Emergency Responder Uses EHTER Training
Bennett found another opportunity to use the EHTER lesson about specific objectives in dealing with people who are not part of the official emergency response team. Although these well- intentioned citizens often think that distributing home- prepared food is helpful, many of them may not be familiar with safe food storage, handling, and cooking procedures, resulting in an increased risk for foodborne illness. The EHTER course not only taught Bennett how to monitor food distribution, but also how to provide such people a specific, more practical objective that allows them to feel useful and actually contribute to the emergency response.
During the EHTER course, Bennett also learned how important it is to understand the roles of different organizations during an emergency and to let all responders do their jobs. The risks following a disaster are high, so much of what responders do at first is damage control. Responders need to let other agencies do their jobs and to be flexible about procedures. Bennett learned that responders can act more quickly if they are flexible and do not demand that things be done their way.

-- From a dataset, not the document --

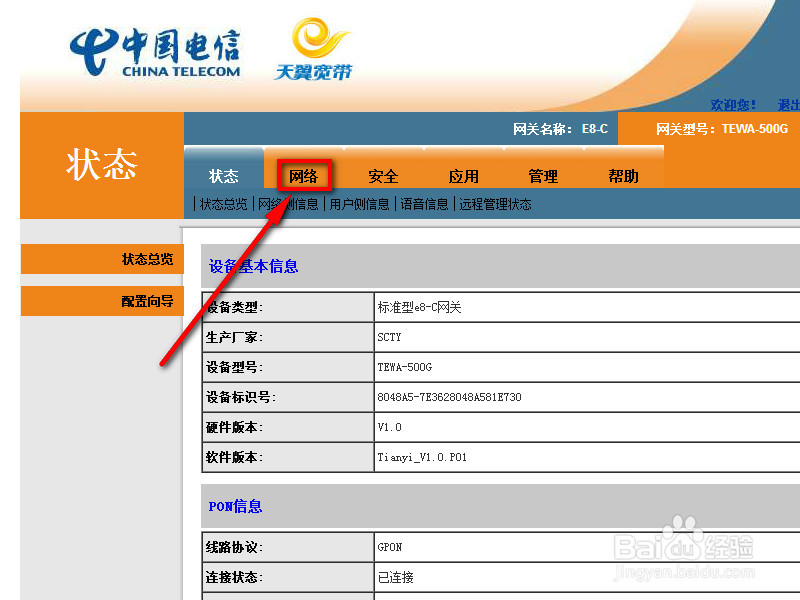800x600 pixels.
Task: Click the 欢迎您 greeting text
Action: (733, 104)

Bennett says that one of the most important results of the course was that “EHTER made me a thinking person. This is what all education should do—it should cause you to ask yourself questions.” Both the specific lessons learned and the ability to think through environmental health issues prepared her well for the Joplin tornado response. Although the tornado response was demanding, Bennett valued the experience. “I was trained to respond to disasters in environmental health, but had not gotten to use my training,” she says. “I finally got to do something I was trained to do. It felt good to be useful.”